> Work to complete
Only the lines from the one containing "You are a computer-use agent." to the end of the records belong in the copy. Reproduce them word for word and drop the pictures.

> Data extracted from a collection
++++++++++++++++++++
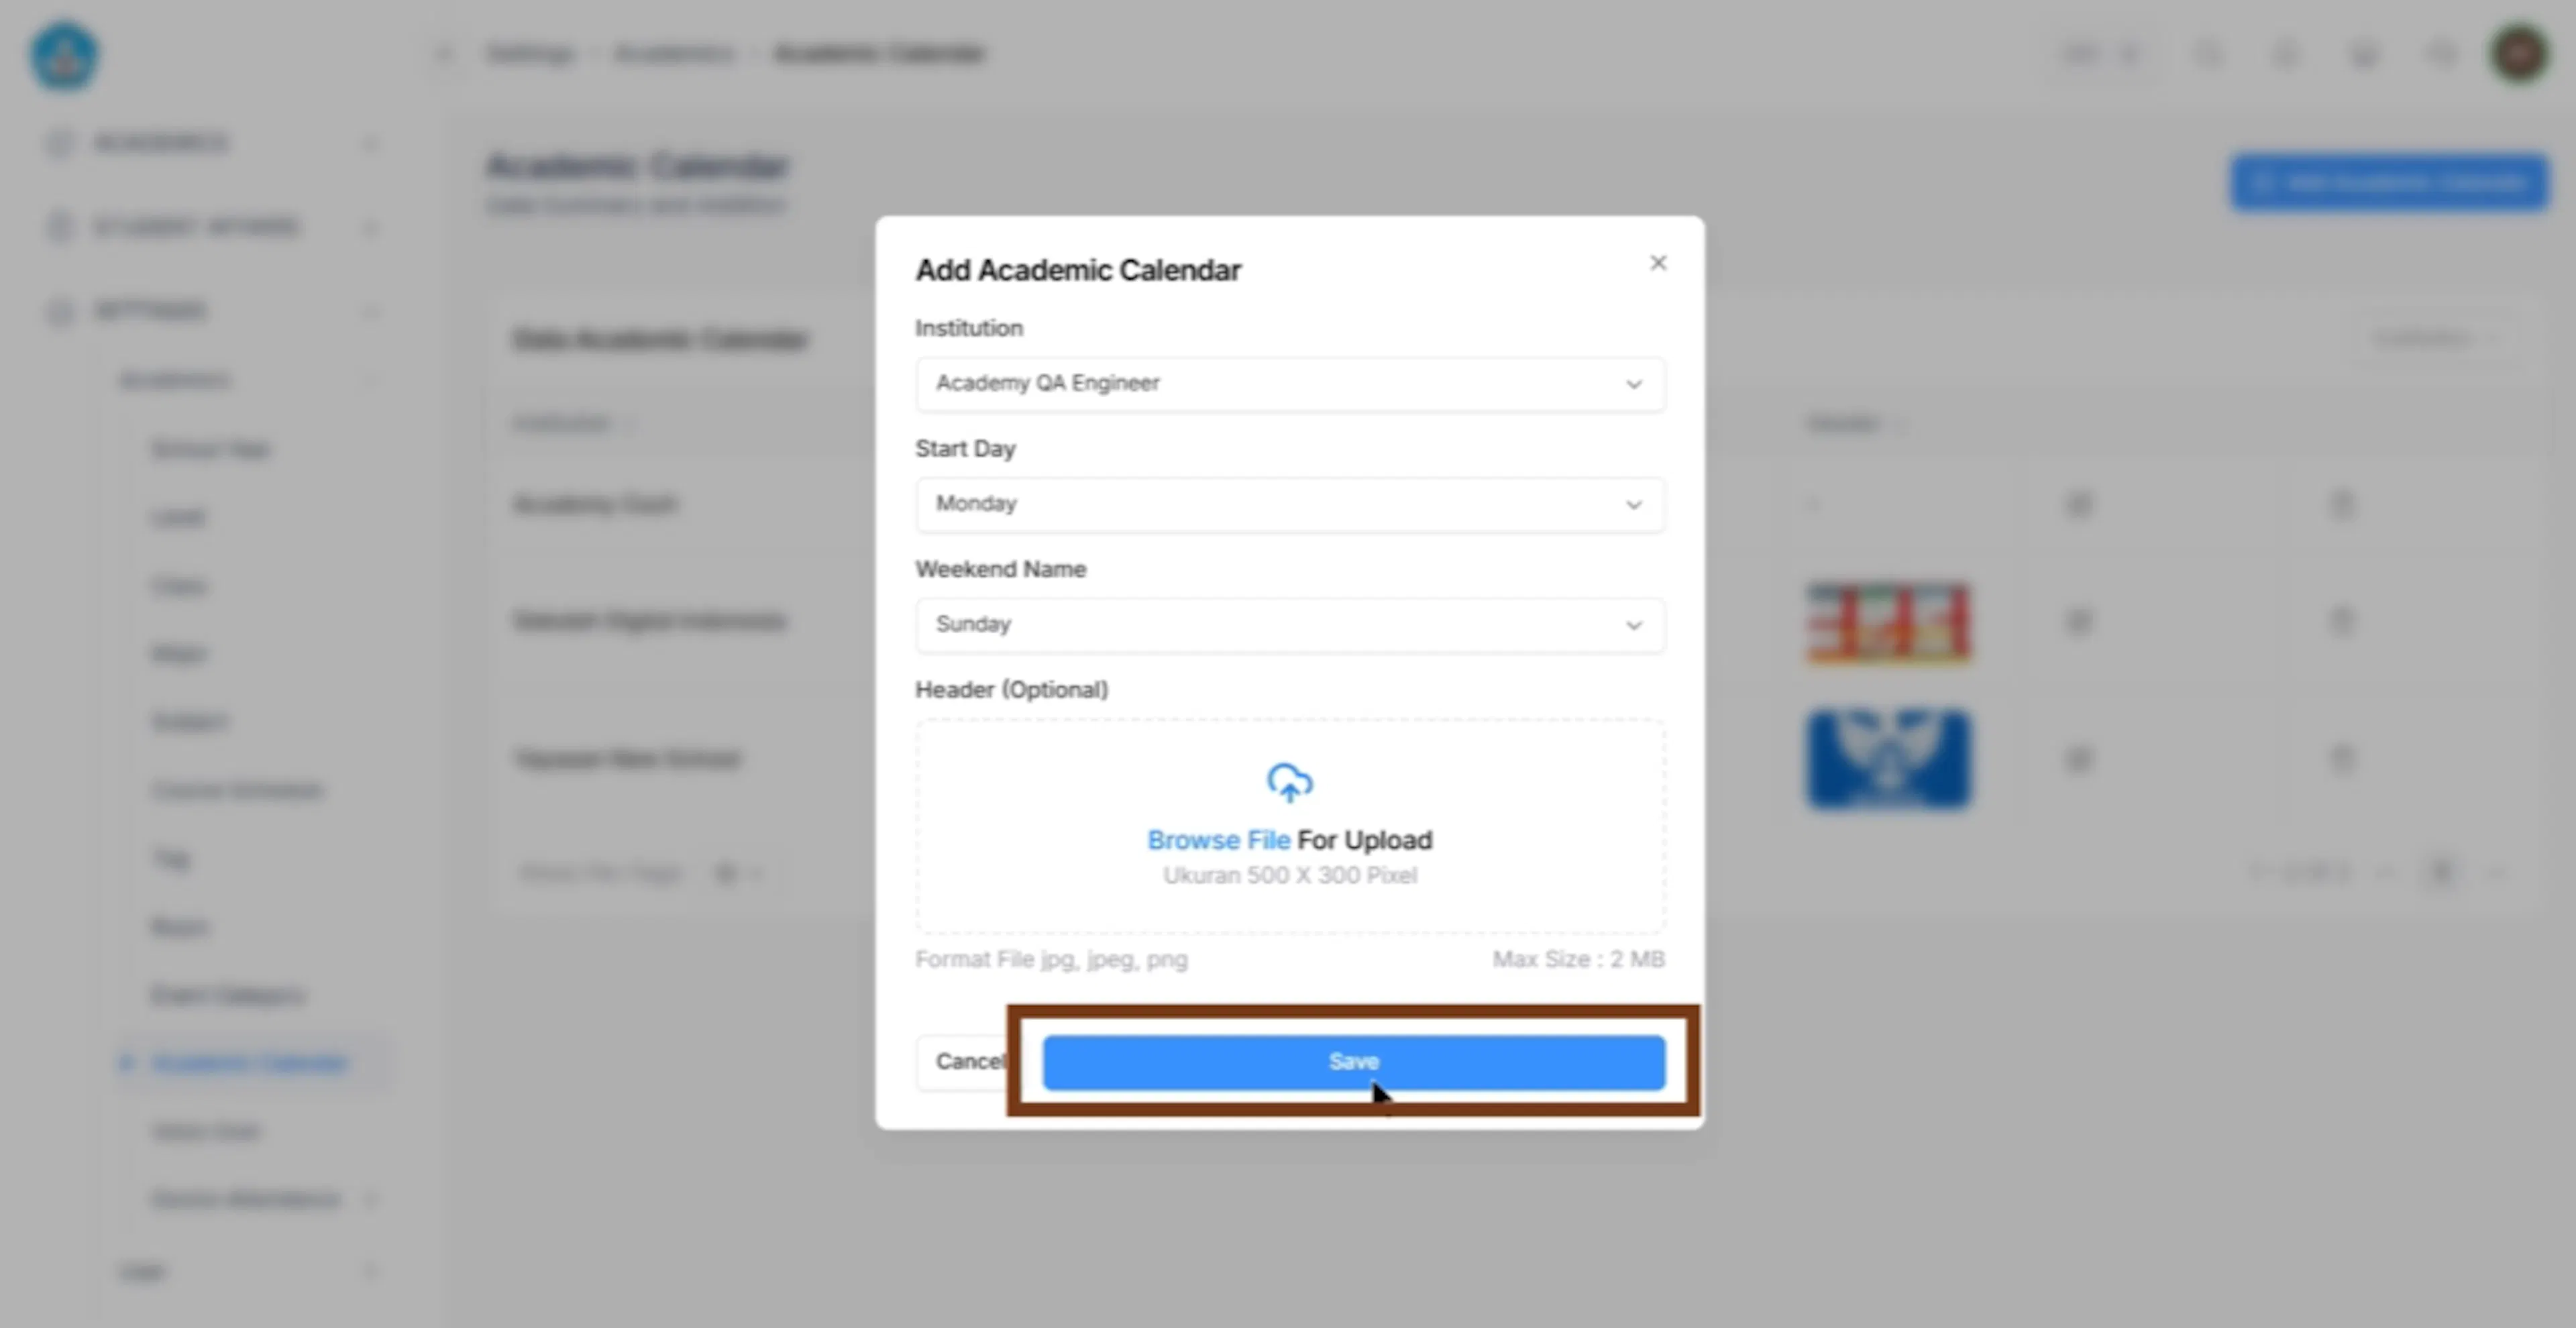The height and width of the screenshot is (1328, 2576).
Task: Click edit icon in first table row
Action: [2079, 504]
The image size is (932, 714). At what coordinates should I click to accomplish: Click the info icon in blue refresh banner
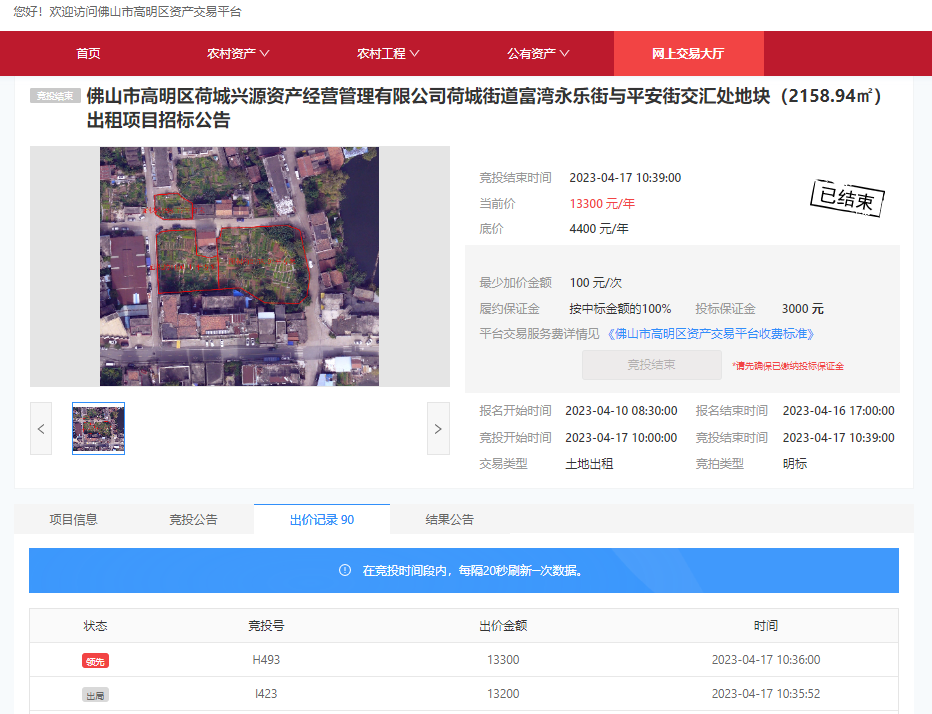[345, 571]
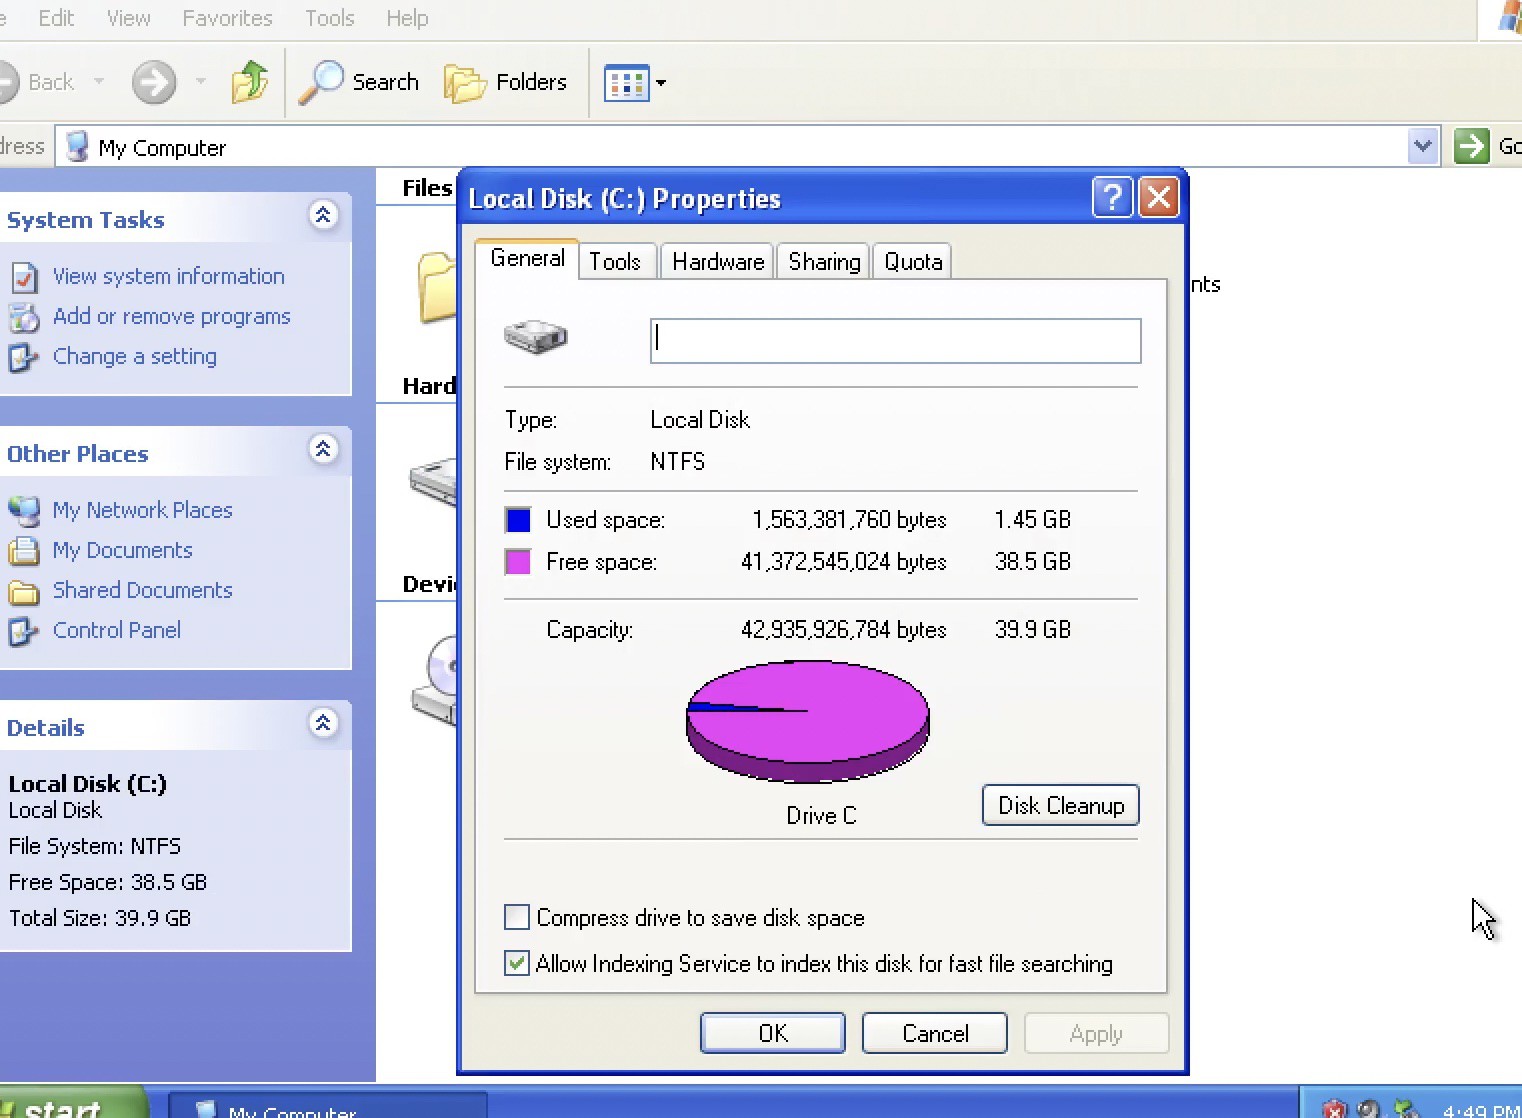Click the dialog Help question mark button
Viewport: 1522px width, 1118px height.
click(1112, 198)
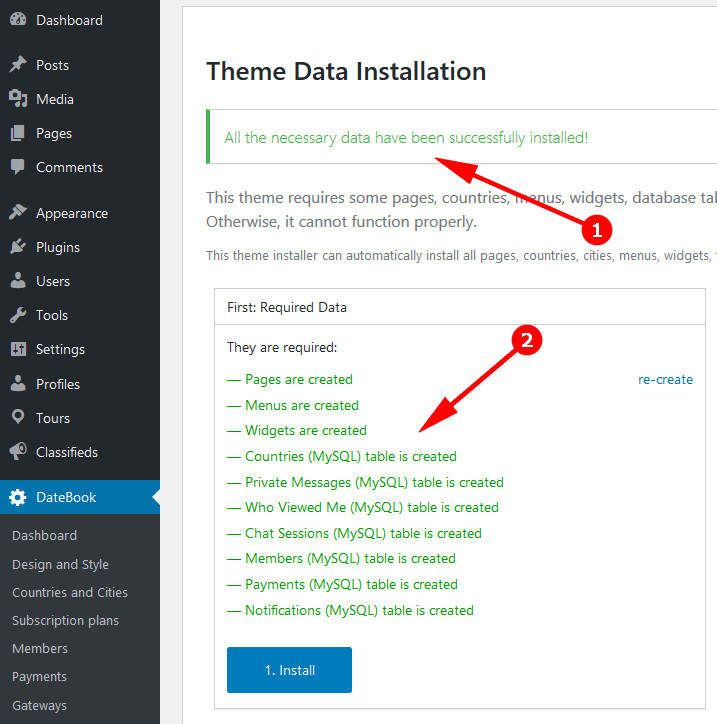The height and width of the screenshot is (724, 717).
Task: Click the Tours map pin icon
Action: point(18,418)
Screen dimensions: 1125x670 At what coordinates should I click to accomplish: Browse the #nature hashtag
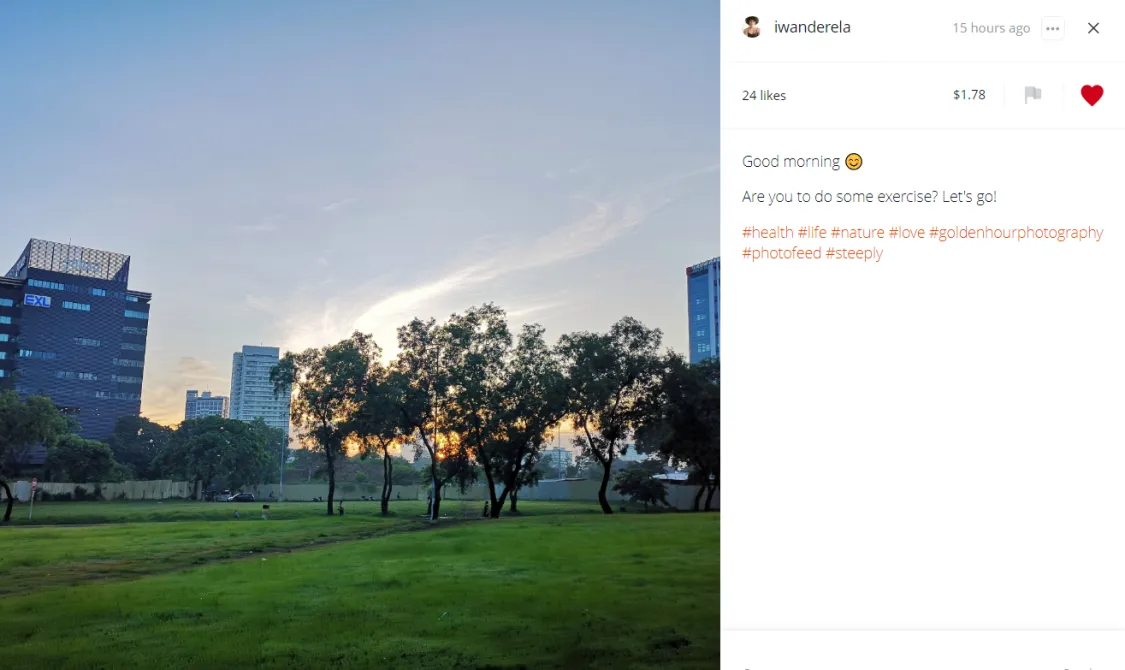(857, 232)
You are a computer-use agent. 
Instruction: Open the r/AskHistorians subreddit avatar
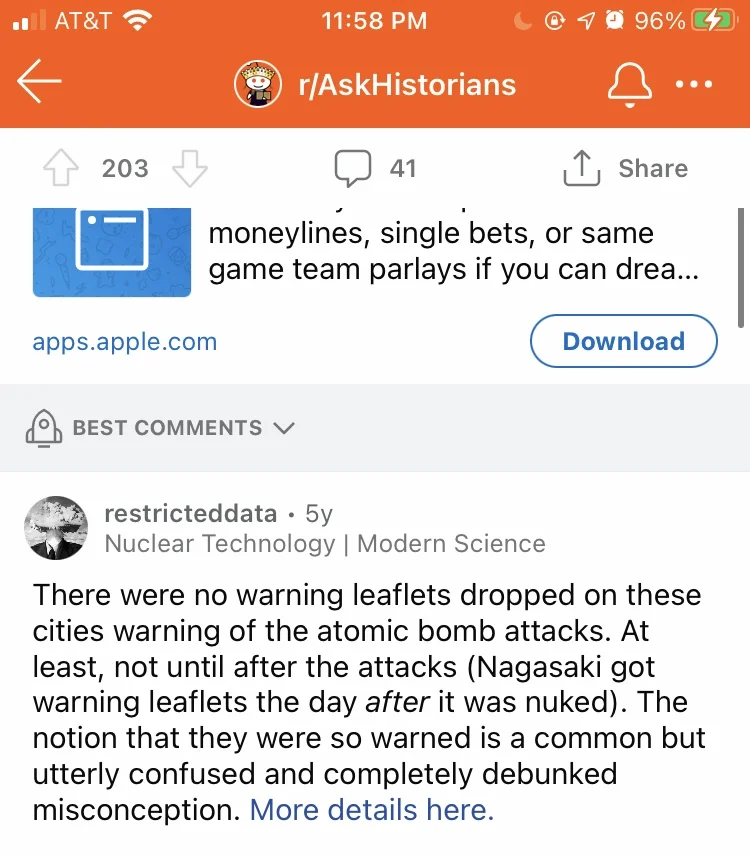(258, 84)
++++++++++++++++++++
> Result
You are a computer-use agent. 
Instruction: Open the r/AskHistorians subreddit avatar
(258, 84)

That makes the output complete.